> PARTS OF THE EXERCISE:
A) According to the profile of architect Peter Braithwaite, in what year did he leave construction work to study at the Dalhousie University School of Architecture?
B) Continue the profile of architect Peter Braithwaite from its final sentence.

By Jennifer Wood
Let us share something truly remarkable with you. Five short years after it was founded, Nova Scotia’s Peter Braithwaite Studio has been recognized by Wallpaper* magazine as being one of the most promising practices in the world.
The firm’s founder, Peter Braithwaite, who is originally from Kingsville, Ontario, is passionate about whatever he commits to and has grown comfortable taking risks to realize his evolving aspirations. While he is a highly sought-after architect, his roots lie in carpentry and construction. Earlier in his career, he recognized a deep desire to have artistic direction over the structures he was building so, in 2007, he traded in his tool belt for a laptop to study at the Dalhousie University School of Architecture in Halifax, Nova Scotia. He received the Royal Architectural Institute of Canada Student Medal for achieving the highest level of academic excellence in his graduating class, and he now serves as adjunct professor at his alma mater.
During his studies Braithwaite worked at MacKay- Lyons Sweetapple Architects with Brian MacKay- Lyons (see [EDIT]’s cover story for volume 11). Following graduation, he worked as an associate at Omar Gandhi Architect. There he played a lead role in the design and execution of several award-winning projects, including Rabbit Snare Gorge ([EDIT]’s cover photo for volume 2). It was during this time that Braithwaite realized his dream of designing, building and establishing his own firm. Literally.

> SUPPLIED MATERIAL:
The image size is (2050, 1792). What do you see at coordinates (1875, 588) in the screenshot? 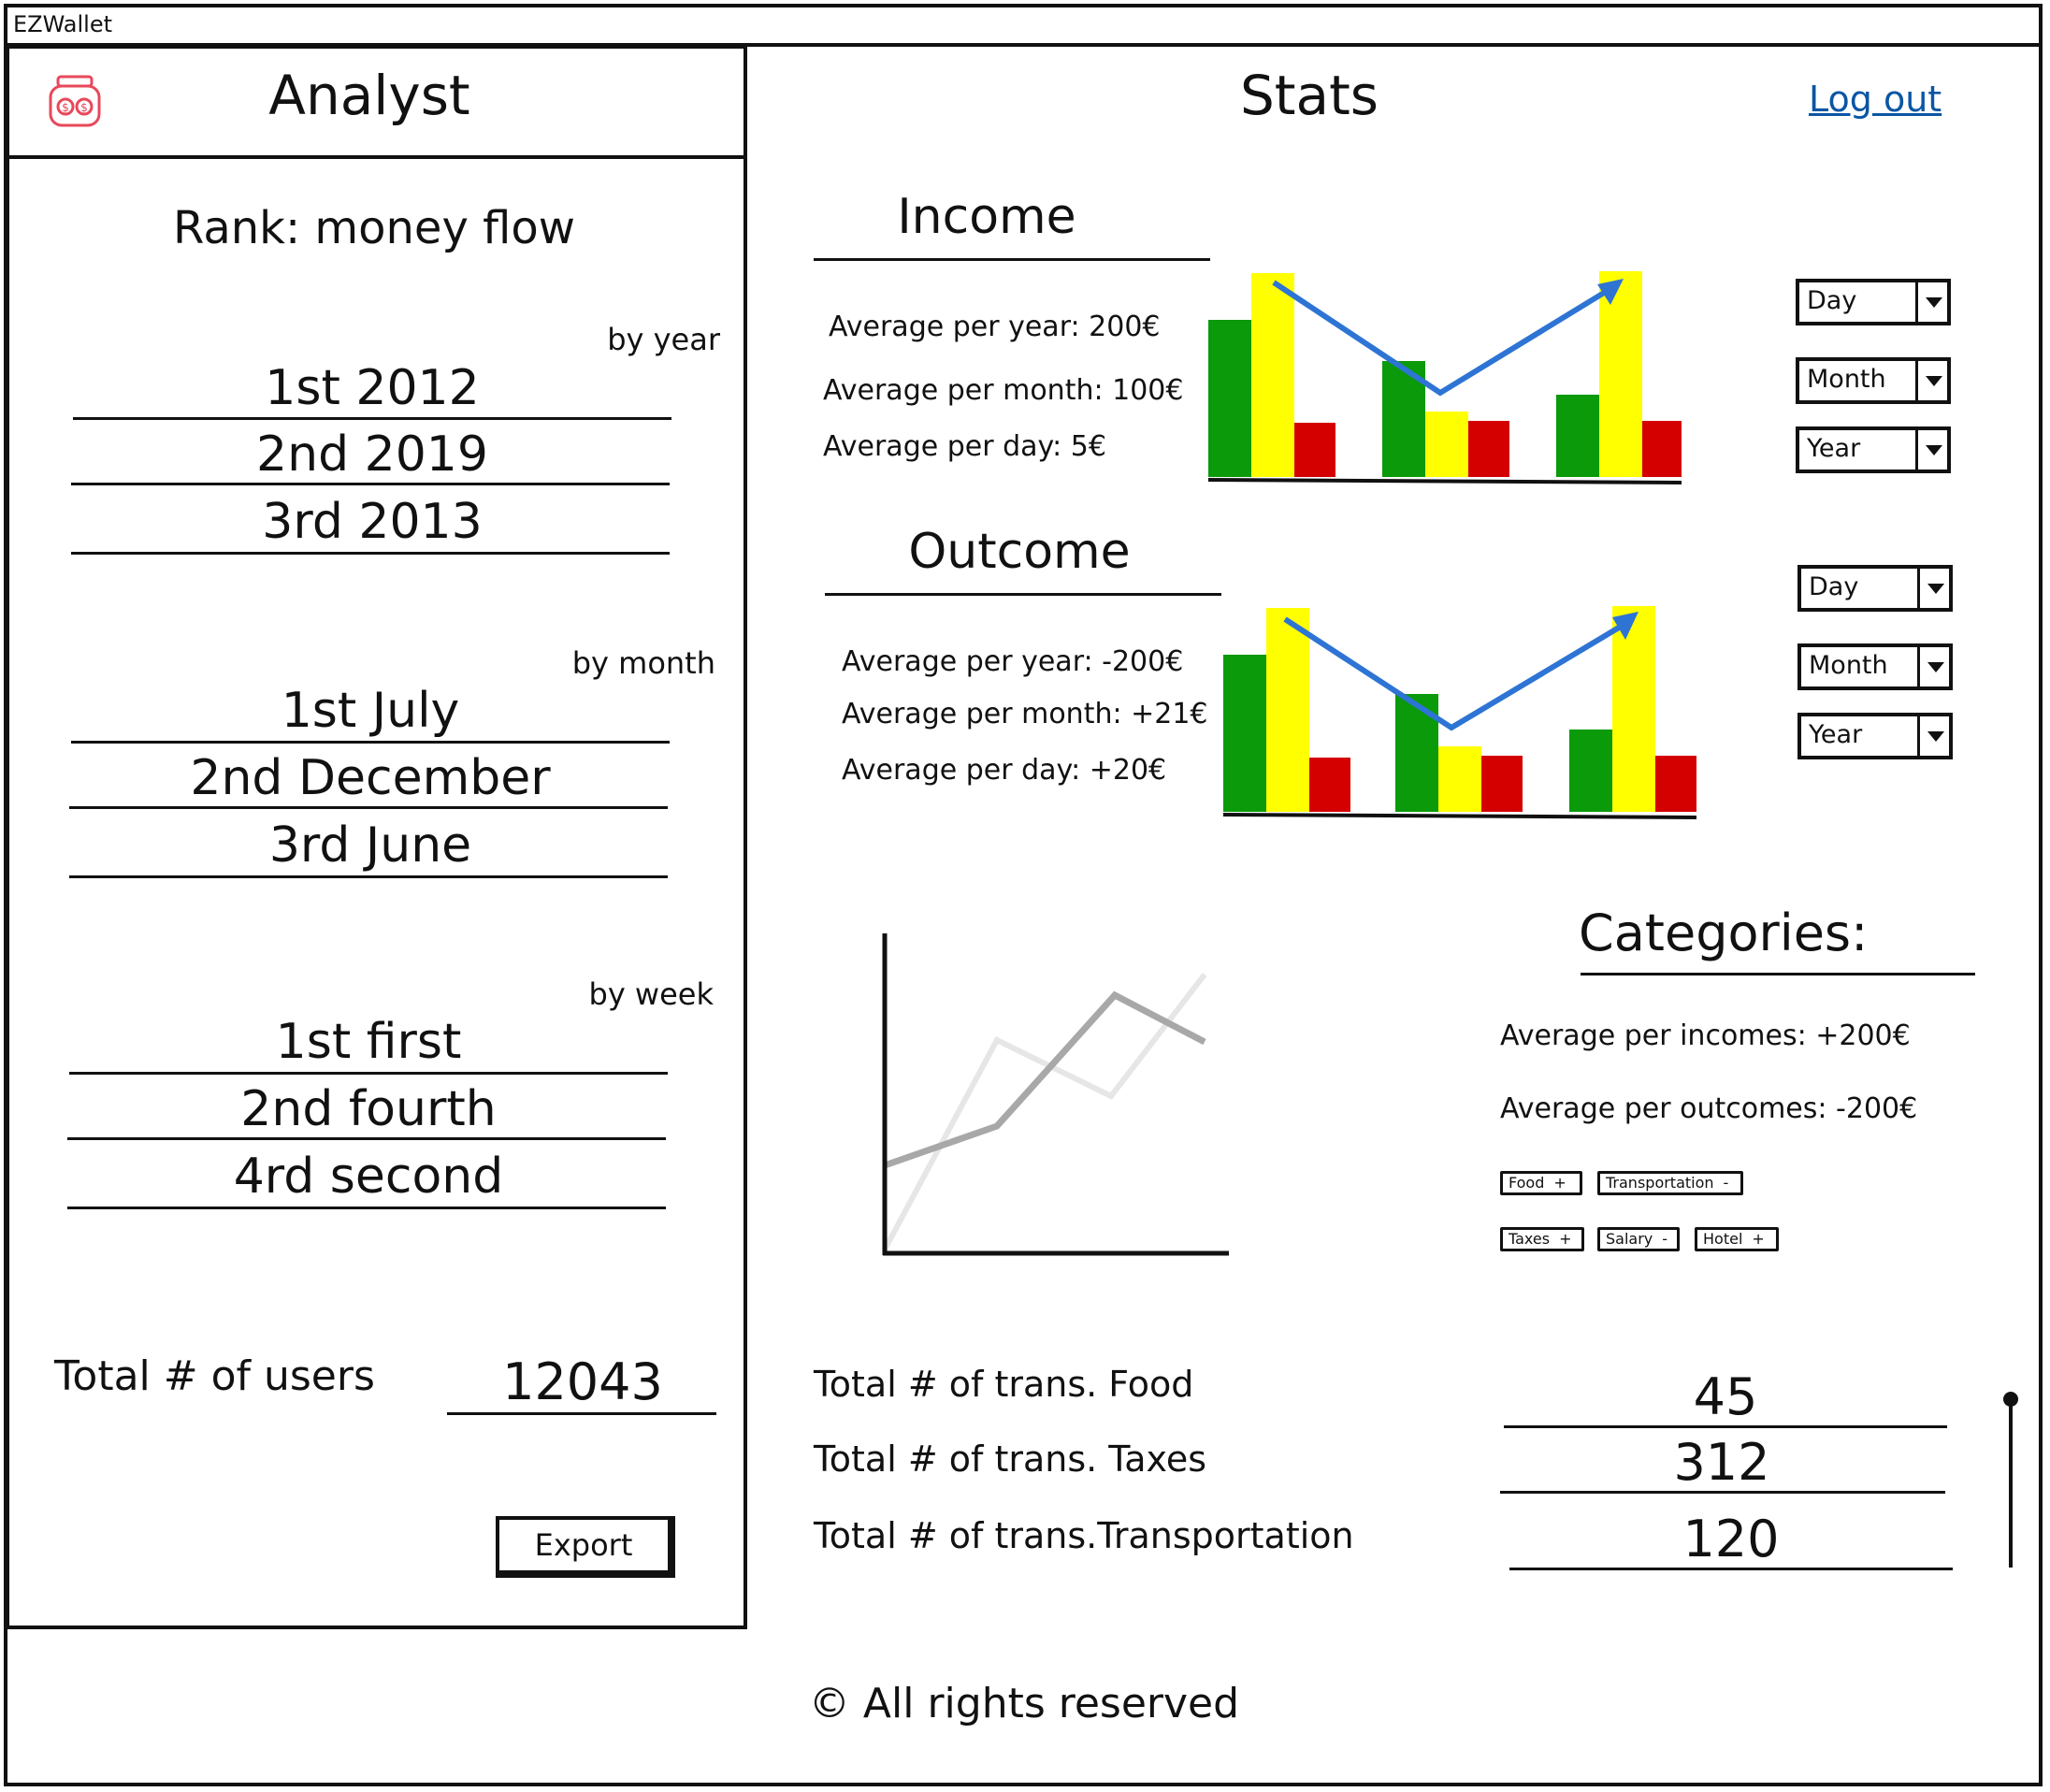
I see `outcome-period-dropdown-day: Day` at bounding box center [1875, 588].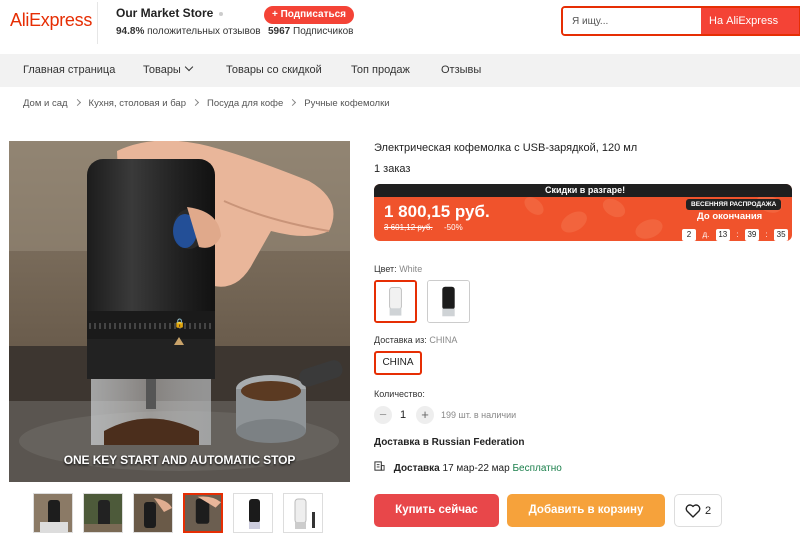 This screenshot has width=800, height=543. What do you see at coordinates (461, 70) in the screenshot?
I see `nav-item-reviews: Отзывы` at bounding box center [461, 70].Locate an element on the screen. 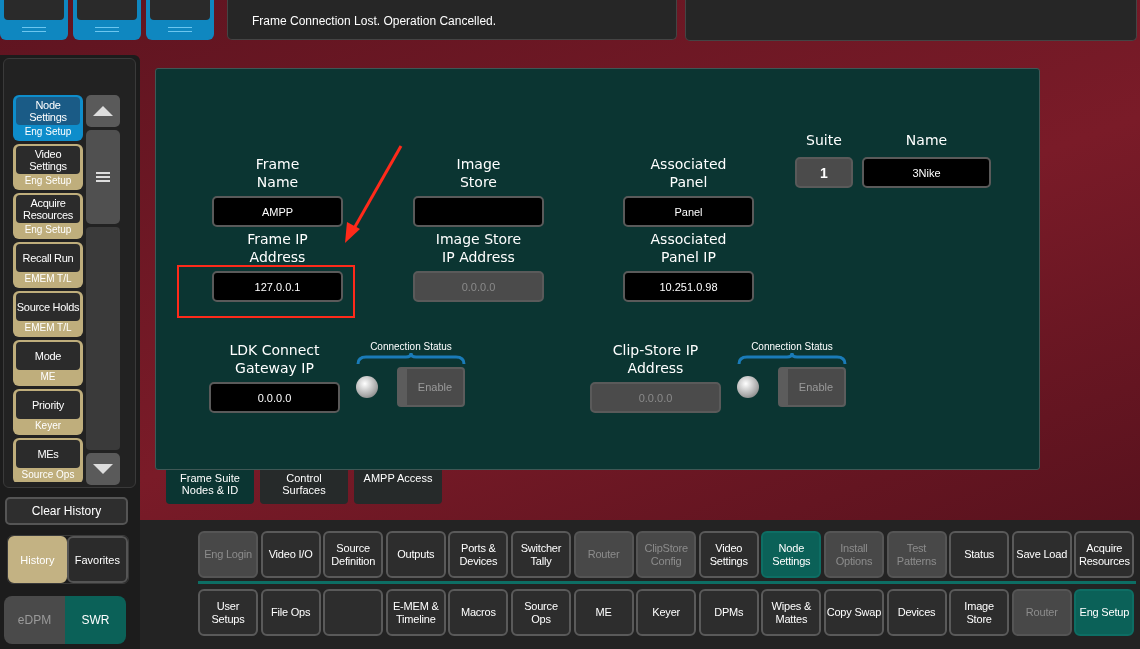  field-label: Name is located at coordinates (926, 140).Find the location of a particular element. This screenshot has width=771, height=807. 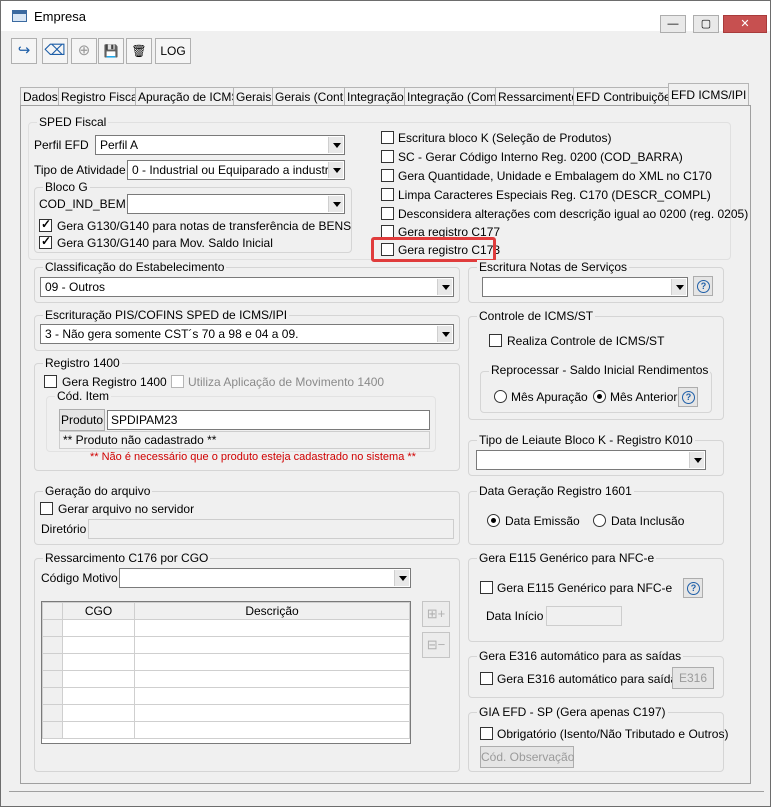

classificacao-value: 09 - Outros is located at coordinates (76, 287).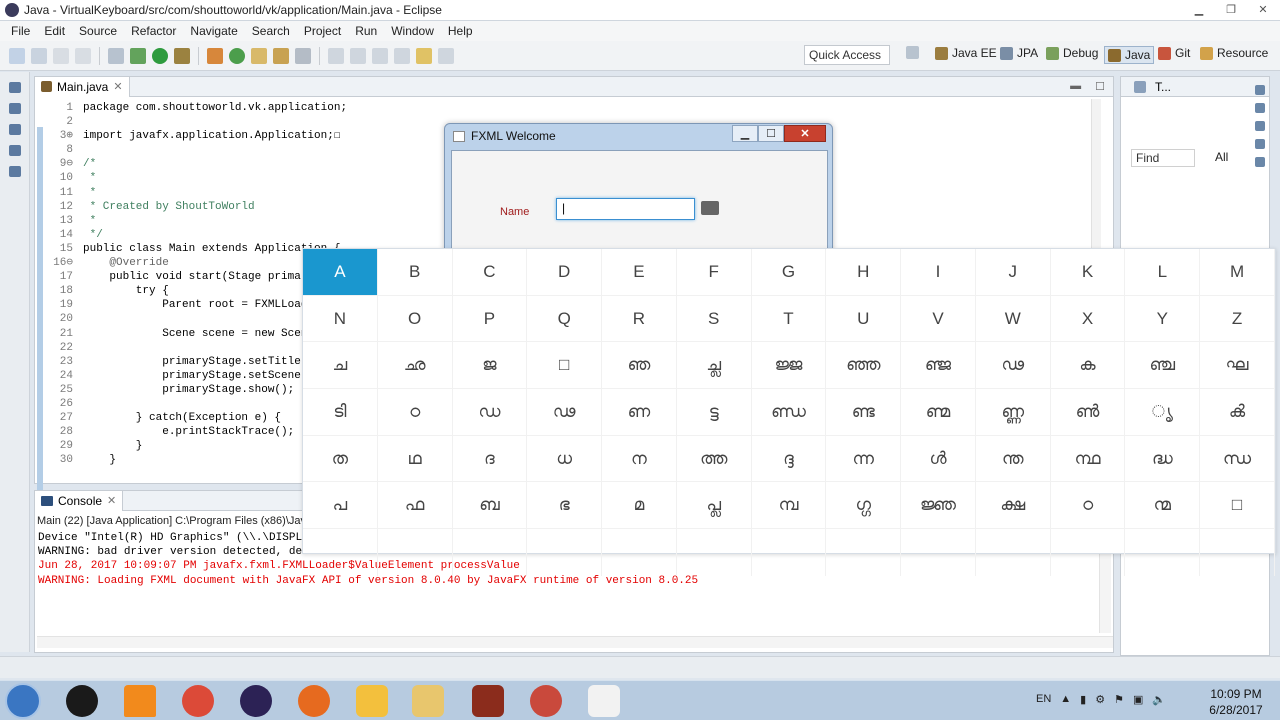 The image size is (1280, 720). What do you see at coordinates (98, 31) in the screenshot?
I see `menu-source: Source` at bounding box center [98, 31].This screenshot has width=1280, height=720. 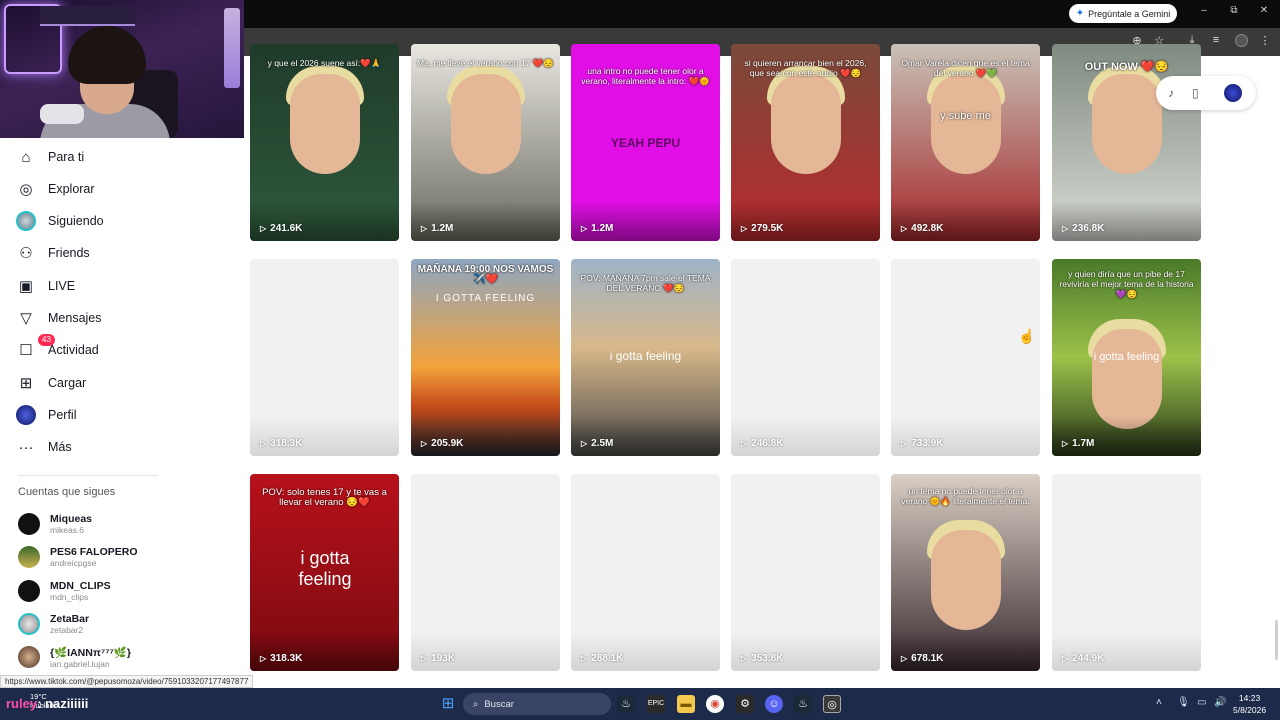 What do you see at coordinates (1216, 40) in the screenshot?
I see `reading-list-icon: ≡` at bounding box center [1216, 40].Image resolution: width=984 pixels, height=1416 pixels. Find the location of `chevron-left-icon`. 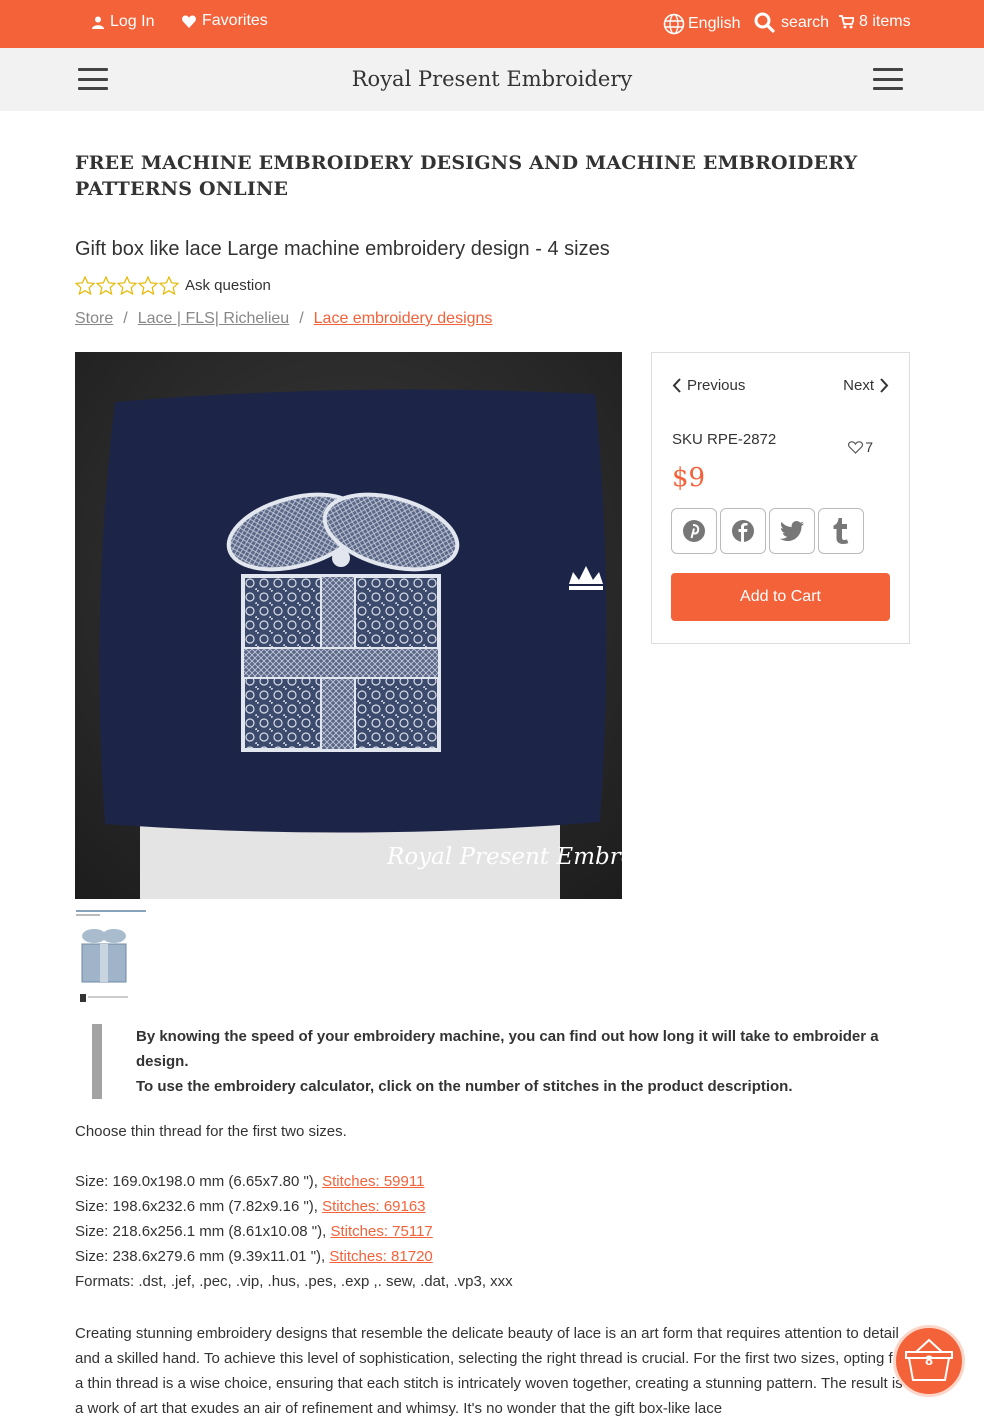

> ANSWERS GIVEN:
A) 2007

B)
Set on 10 acres of craggy landscape on the breathtaking North Atlantic shoreline in Terence Bay, Nova Scotia, (30 minutes south of Halifax’s downtown core), Peter built his award-winning two-storey, 1,500-square-foot Back Bay Studio (which doubles as his one-bedroom residence) largely by himself. To accommodate his growing workforce and to manage relentless sawdust, he later added the Back Bay Joinery Shops.
“I bought an open field in Terence Bay, and I started designing and building a structure that I hoped would be a successful business,” recalls the 39-year-old from his studio. “For a long time, I questioned my decision because it was such an ambitious project to take on. I didn’t have the financial resources, and I knew that if I wanted it built, I had to do a large part of it myself. I put everything on the line for it — both fiscally and emotionally — and I got to the point that I knew I couldn’t go backwards. Sometimes it helps to not have a backup plan!”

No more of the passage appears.